Só eu sei porque não fico em casa

Com "A Ratoeira" a começar às oito da noite e os restaurantes a fechar a horas inconvenientes, toda a logística de uma ida ao teatro se altera, é o jantar à hora do lanche, é o estar sem programa viável às dez da noite de um sábado, de repente parece que estamos num desses lugares onde não há sol no inverno e a vida se leva com um deitar cedo e cedo erguer que não é coisa de pessoas de bem.

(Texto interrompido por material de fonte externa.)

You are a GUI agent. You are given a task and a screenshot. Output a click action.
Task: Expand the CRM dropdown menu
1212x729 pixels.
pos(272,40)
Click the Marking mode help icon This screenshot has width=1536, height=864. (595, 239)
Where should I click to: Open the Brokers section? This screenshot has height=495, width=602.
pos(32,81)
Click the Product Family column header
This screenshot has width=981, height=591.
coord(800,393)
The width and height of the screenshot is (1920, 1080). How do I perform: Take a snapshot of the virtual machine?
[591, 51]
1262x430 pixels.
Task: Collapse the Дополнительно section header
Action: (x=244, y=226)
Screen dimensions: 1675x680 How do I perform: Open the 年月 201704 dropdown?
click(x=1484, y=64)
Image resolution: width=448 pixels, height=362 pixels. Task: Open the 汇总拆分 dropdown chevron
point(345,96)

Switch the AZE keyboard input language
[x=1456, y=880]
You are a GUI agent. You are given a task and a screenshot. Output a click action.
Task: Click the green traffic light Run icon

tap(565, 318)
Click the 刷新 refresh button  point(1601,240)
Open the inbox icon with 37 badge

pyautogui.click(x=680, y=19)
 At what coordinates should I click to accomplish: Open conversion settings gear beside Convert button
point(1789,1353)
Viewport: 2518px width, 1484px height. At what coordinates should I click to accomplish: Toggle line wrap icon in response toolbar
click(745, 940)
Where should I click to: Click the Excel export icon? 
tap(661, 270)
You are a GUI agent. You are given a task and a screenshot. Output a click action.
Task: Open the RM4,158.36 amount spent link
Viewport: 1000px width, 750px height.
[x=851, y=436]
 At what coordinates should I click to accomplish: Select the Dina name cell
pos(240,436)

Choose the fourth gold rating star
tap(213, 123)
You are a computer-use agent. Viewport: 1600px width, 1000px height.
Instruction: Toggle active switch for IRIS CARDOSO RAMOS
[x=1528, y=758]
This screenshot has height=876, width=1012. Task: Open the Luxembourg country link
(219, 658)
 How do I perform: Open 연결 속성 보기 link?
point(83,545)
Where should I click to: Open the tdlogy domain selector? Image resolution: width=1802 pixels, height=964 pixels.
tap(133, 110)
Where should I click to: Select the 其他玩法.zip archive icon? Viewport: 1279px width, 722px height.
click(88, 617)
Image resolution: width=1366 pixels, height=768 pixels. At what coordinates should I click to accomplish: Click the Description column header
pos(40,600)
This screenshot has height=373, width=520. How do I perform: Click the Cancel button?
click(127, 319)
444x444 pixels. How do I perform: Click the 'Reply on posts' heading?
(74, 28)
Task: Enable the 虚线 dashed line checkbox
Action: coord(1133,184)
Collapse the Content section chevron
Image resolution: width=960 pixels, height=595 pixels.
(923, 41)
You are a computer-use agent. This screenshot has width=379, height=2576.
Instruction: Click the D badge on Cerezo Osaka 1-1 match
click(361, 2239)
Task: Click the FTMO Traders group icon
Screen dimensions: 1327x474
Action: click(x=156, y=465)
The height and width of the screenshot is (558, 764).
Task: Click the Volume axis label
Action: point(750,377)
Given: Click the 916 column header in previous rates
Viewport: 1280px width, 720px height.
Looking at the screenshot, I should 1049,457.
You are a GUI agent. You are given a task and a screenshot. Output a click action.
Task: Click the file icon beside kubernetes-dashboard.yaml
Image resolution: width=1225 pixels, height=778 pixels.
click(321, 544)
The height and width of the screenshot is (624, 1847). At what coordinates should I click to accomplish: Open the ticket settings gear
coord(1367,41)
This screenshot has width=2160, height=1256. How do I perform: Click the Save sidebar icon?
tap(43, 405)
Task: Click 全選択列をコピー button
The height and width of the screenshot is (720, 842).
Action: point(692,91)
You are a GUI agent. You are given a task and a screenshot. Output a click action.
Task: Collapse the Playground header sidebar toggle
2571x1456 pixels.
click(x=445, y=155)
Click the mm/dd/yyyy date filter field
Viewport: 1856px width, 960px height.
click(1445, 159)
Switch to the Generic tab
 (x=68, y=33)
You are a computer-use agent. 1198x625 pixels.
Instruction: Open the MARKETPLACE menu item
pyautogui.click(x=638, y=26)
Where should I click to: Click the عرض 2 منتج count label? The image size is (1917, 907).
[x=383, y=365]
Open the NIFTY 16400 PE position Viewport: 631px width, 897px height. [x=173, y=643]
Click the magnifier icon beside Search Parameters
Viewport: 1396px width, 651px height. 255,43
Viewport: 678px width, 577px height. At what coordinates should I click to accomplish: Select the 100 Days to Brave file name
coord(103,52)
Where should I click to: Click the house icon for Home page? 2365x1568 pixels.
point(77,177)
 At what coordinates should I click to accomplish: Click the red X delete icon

(Ruy de Carvalho continua a ser uma dessas forças da natureza de que só se produzem uns poucos por década)

10 novembro 2020

Artolas

 Estão magníficos estes tempos para os artolas, que antes conseguíamos triar pelo aperto de mão mole.

02 novembro 2020

Ceci n'est pas un blog de auto-ajuda

 Pega então num pedaço de bom chocolate, não carece ser Valrohna, e fecha os olhos, pressiona ao de leve o chocolate com a língua e sente o derreter suave, pensa agora nos frutos ainda no cacaueiro, amadurecendo ao sol, imagina agora a mulher que extrai os grãos da polpa, que revolve os grão enquanto eles fermentam, imagina agora os homens que carregam os sacos de serapilheira, que embarcarão em navios que enfrentarão tempestades, imagina agora o processo da escolha dos melhores grãos e a mistura com o leite extraído por mãos sábias, as vacas pastando a meia altura dos Alpes, sempre com um pedaço de boa erva saíndo-lhe dos beiços, sente-te então conectado a todos quantos foram necessários para que o pequeno pedaço de chocolate que se derrete na tua boca chegasse até ti, agradece-lhes em silêncio e nunca mais te atrevas a pensar que chocolate é apenas chocolate 

01 novembro 2020

‘Filosofia para Exploradores Polares’

Em menos tempo do que demora o concerto para piano de Grieg, descubro que Erling Kagge tem muito mais habilidade para ser o primeiro a chegar a pé ao Polo Norte, Polo Sul e Everest do que para a nobre arte da escrita.